→ **Task item**
In the entries that follow, count each line containing "magnifier" and state the total, nothing more.

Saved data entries
━━━━━━━━━━

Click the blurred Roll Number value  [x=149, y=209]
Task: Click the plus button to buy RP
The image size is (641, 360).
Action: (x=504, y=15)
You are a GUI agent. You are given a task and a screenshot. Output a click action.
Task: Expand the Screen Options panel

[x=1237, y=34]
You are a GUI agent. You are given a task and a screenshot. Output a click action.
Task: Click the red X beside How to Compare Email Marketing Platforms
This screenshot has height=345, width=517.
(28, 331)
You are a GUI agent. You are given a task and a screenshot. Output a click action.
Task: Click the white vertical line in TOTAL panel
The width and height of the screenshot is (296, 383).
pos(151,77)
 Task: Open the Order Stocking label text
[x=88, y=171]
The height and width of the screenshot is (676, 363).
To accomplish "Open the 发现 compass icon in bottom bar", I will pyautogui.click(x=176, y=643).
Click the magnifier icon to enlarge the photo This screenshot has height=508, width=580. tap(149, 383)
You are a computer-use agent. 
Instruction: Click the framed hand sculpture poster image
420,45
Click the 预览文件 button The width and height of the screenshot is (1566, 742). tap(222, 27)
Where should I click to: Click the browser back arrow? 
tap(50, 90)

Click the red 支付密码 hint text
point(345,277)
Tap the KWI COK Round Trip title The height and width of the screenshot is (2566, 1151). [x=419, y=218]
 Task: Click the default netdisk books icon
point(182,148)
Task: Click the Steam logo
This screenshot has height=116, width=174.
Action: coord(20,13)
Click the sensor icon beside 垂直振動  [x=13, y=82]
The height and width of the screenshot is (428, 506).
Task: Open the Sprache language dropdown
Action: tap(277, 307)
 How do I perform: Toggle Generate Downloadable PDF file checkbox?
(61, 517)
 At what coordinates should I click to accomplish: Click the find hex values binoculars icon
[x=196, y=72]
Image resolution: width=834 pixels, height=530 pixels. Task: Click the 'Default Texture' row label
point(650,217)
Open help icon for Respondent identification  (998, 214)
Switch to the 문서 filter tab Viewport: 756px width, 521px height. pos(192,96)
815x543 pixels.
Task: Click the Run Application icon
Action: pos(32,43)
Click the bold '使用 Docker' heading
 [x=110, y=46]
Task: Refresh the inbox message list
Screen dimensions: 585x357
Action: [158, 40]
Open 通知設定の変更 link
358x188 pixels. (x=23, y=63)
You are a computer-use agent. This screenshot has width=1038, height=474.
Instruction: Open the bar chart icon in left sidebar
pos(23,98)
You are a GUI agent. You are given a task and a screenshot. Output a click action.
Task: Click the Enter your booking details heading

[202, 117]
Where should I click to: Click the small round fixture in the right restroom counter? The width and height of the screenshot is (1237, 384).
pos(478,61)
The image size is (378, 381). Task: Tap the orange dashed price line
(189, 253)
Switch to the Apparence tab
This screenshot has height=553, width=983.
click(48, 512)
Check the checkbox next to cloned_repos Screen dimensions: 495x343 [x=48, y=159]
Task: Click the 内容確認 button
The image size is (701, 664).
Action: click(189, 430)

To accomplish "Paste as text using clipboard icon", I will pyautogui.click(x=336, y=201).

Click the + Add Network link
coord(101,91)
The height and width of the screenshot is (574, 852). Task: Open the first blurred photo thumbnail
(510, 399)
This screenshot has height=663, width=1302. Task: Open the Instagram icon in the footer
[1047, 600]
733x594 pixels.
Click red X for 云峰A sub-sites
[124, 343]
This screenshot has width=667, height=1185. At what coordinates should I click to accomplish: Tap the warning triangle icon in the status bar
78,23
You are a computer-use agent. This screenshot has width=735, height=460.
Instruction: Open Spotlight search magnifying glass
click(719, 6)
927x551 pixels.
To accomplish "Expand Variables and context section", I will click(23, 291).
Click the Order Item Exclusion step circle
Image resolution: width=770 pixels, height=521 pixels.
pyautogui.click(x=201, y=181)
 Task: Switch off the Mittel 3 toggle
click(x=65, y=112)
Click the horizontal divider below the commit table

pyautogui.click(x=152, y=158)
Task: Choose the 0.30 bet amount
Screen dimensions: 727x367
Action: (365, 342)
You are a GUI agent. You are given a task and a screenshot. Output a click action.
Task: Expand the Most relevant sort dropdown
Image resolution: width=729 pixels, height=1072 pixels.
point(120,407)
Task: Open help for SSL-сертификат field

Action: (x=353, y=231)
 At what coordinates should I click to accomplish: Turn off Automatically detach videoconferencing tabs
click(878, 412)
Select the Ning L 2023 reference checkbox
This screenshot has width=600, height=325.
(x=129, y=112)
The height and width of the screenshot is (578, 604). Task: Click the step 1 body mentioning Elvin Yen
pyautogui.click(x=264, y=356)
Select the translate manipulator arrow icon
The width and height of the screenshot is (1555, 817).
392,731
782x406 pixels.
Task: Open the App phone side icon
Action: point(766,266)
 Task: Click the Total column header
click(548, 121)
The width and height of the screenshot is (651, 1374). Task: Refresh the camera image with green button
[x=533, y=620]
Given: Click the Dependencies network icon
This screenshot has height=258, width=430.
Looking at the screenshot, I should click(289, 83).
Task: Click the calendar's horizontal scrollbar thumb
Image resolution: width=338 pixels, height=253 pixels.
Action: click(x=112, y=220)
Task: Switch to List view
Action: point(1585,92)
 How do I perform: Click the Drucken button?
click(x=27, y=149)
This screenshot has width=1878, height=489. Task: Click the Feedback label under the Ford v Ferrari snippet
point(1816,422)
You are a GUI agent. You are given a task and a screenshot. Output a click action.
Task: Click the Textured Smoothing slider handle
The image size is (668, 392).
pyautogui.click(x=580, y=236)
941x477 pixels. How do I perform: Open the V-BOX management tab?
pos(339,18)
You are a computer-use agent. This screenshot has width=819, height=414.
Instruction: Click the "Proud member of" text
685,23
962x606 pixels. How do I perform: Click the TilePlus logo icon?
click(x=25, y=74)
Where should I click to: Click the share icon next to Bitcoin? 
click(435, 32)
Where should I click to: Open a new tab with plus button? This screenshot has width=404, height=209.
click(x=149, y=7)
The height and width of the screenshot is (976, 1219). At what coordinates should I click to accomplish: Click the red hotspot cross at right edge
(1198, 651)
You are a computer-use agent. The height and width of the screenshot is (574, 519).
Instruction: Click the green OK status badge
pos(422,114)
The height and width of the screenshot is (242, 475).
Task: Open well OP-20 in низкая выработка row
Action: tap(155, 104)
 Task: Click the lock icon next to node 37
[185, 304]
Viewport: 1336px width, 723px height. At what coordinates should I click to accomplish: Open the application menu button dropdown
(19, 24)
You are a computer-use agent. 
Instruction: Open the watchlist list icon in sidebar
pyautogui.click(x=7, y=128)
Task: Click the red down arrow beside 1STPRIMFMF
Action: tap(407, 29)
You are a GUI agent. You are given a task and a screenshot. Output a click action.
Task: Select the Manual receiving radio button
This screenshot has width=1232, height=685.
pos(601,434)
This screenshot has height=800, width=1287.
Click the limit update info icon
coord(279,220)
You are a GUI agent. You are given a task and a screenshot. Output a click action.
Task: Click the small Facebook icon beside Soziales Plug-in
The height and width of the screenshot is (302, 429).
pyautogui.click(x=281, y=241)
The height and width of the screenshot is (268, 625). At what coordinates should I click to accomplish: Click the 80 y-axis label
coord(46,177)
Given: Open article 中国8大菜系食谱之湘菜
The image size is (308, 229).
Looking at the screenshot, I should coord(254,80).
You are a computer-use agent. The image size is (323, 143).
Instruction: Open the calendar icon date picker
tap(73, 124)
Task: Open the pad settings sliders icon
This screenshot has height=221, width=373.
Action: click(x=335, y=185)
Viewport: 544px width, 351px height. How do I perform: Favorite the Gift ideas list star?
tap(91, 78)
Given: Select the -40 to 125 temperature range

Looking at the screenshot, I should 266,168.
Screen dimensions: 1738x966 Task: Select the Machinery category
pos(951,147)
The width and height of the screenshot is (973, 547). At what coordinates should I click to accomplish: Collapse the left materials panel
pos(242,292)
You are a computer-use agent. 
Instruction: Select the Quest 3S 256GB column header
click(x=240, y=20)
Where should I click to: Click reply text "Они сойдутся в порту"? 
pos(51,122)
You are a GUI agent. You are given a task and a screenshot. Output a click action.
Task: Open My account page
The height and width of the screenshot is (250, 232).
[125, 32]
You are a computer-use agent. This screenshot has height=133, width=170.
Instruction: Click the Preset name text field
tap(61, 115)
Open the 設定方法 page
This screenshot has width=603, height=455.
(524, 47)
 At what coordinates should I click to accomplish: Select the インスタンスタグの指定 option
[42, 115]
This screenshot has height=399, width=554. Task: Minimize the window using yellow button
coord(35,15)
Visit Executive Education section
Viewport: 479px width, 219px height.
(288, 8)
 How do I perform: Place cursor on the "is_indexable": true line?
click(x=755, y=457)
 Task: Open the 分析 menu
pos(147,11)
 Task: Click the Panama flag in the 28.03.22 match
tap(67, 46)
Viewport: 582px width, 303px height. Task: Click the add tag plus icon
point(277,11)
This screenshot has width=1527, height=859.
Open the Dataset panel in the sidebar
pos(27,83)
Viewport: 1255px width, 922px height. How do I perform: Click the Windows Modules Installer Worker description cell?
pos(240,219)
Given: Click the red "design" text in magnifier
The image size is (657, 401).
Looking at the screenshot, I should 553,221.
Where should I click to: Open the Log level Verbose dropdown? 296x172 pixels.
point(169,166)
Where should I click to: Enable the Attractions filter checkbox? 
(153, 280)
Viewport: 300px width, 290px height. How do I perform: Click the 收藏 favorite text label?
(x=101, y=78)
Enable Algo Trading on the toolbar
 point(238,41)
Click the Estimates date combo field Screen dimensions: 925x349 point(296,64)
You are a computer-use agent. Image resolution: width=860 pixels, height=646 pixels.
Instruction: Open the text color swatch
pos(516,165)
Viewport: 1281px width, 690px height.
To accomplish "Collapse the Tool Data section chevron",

━━━━━━━━━━

→ **Answer box**
2